[YOUR GOAL]:
Copy out all the lines of the data precisely, omitting any pictures.

Pixel coordinate grounding data
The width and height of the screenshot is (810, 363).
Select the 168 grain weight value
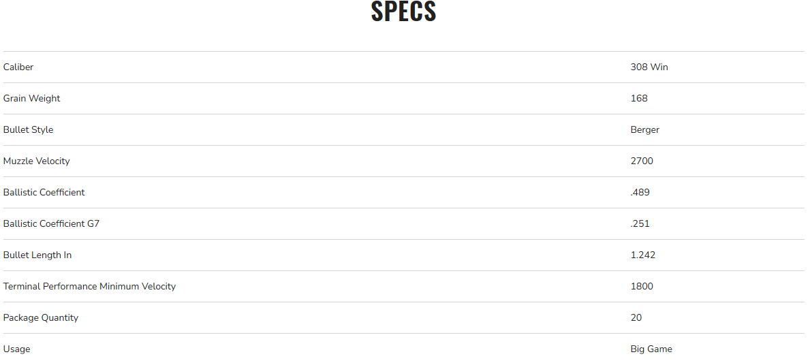pyautogui.click(x=639, y=99)
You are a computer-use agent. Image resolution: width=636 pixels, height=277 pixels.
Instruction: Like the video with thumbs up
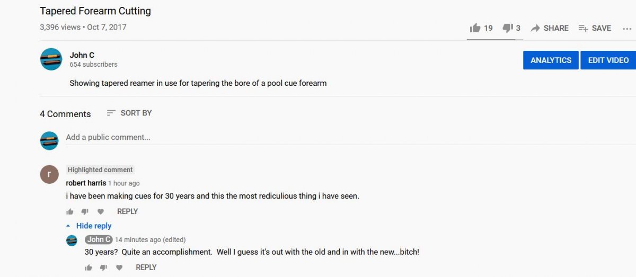pos(475,28)
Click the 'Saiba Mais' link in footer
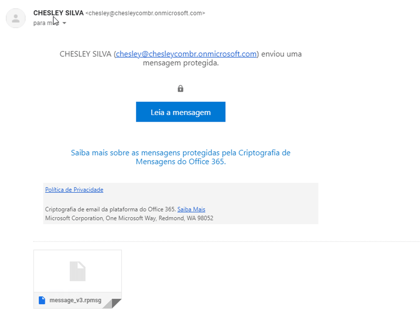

[ANSWER TO THE EXERCISE]:
The width and height of the screenshot is (810, 363).
Select the 168 grain weight value
pyautogui.click(x=639, y=99)
You are a computer-use agent. Image resolution: width=636 pixels, height=277 pixels.
Instruction: Like the video with thumbs up
pos(475,28)
Click the 'Saiba Mais' link in footer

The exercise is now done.